Financial Intermediation, Asset Pricing, Information Economics.
Hub-and-spoke regulation, where a central regulator with legal power over firms delegates monitoring to local supervisors, can improve information collection, but can also lead to agency problems and capture. In a new paper with Yadav Gopalan and Ankit Kalda, we document that following the closure of a US bank regulator's field offices, the banks they previously supervised distribute cash, increase leverage, and increase their risk of failure, more than similar banks in the same time and place.
How much would investors pay to receive valuable informational signals slightly before they are released publicly? In a new paper coauthored with Ohad Kadan, we derive a general expression for the value of information to an investor and provide a framework for its estimation from index options. We apply this framework and estimate that a consumer-investor with commonly-used preference parameters would pay 1 to 4 percent of his wealth to preview and act on key macroeconomic indicators (GDP, unemployment, etc.).

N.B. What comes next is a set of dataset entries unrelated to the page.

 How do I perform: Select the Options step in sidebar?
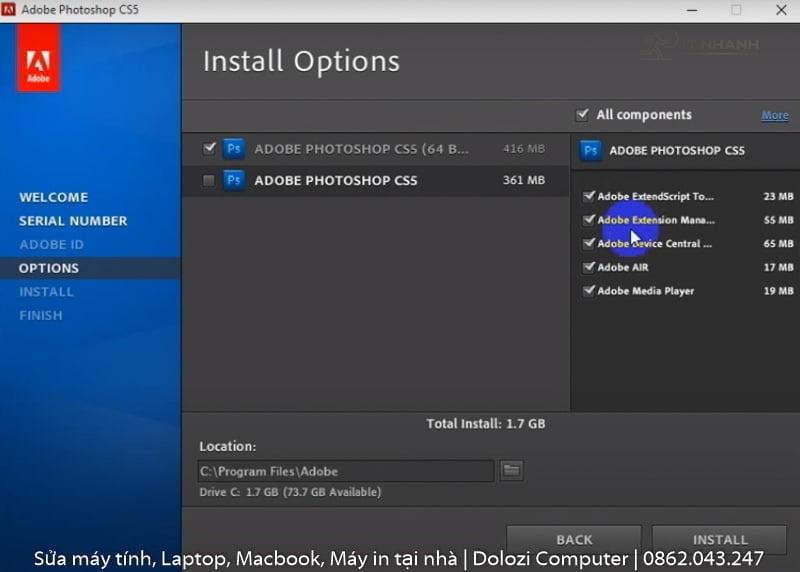click(x=49, y=268)
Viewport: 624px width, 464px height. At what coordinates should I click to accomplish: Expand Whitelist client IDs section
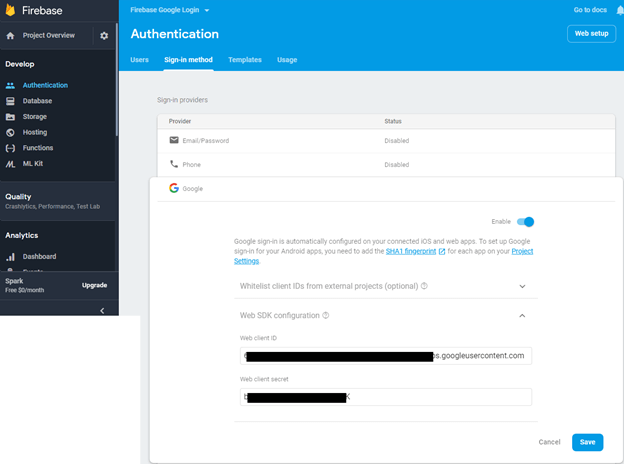pos(522,286)
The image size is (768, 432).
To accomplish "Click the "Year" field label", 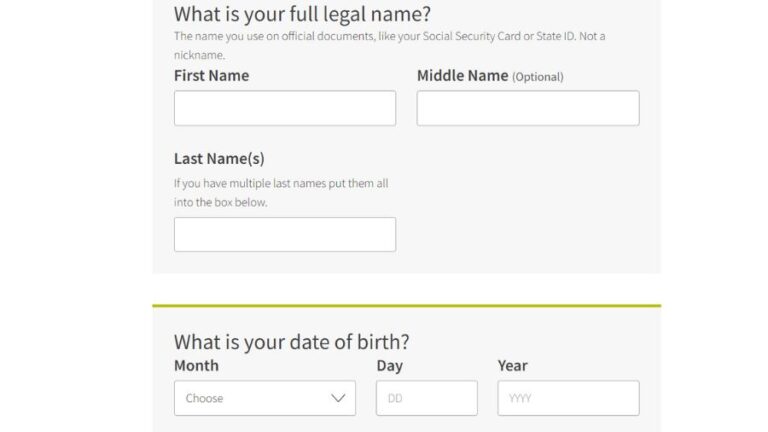I will (x=512, y=366).
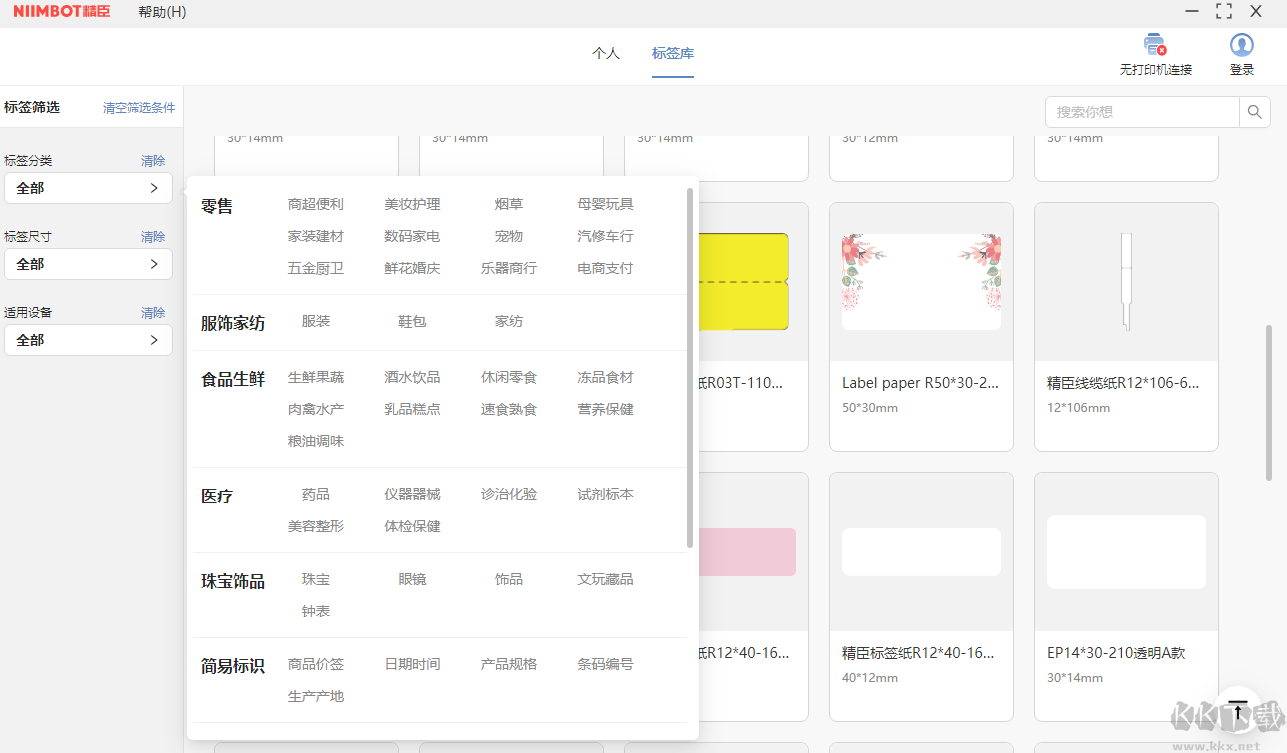The image size is (1287, 753).
Task: Expand the 标签尺寸 size filter dropdown
Action: tap(88, 264)
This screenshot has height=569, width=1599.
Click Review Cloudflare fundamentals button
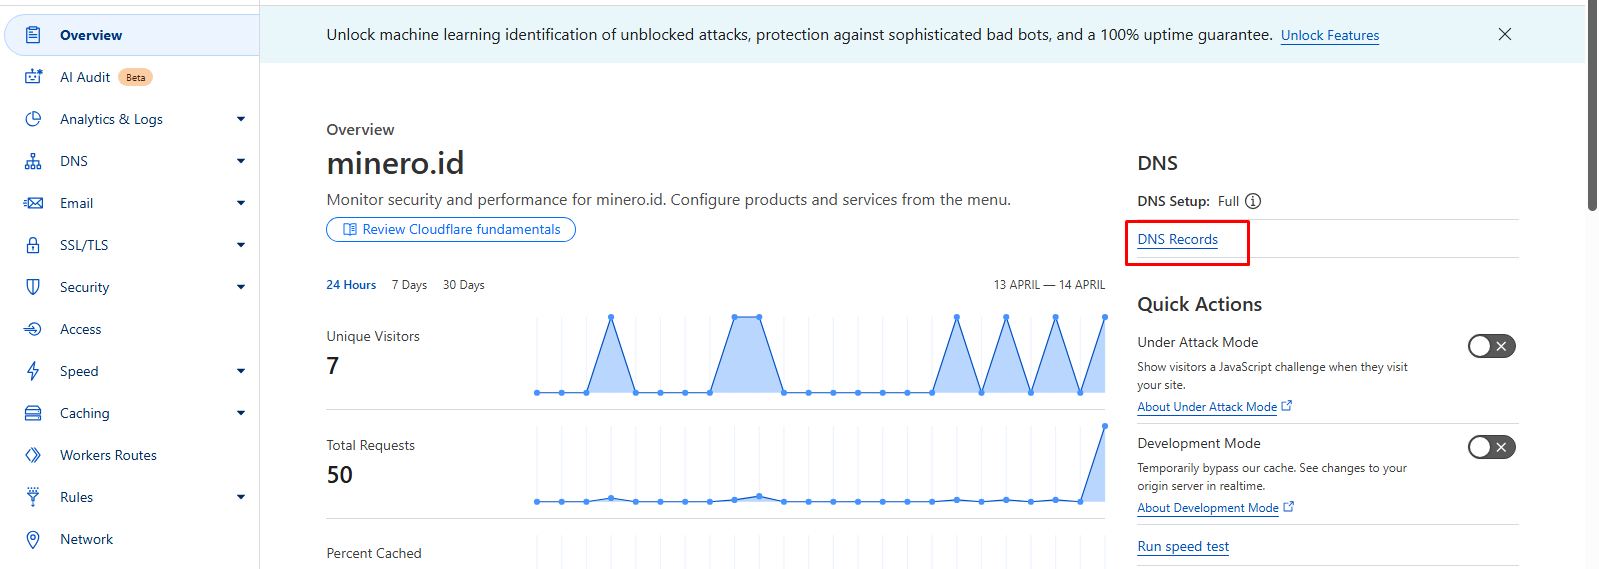[451, 229]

Presentations: IDC Herzliya, CBOE Conference on Derivatives and Volatility, WashU
Regulation is often funded with fees paid by regulated firms, potentially creating incentive problems. In a new paper with Roni Kisin, we use this feature to study the incentives of regulators and their ability to affect firm behavior. Our identification approach uses multiple kinks in fee schedules of federal bank regulators as a source of exogenous variation. Using a novel dataset on fees and regulatory actions, we find that firms that pay higher fees face more lenient regulation, which leads to a buildup of risk.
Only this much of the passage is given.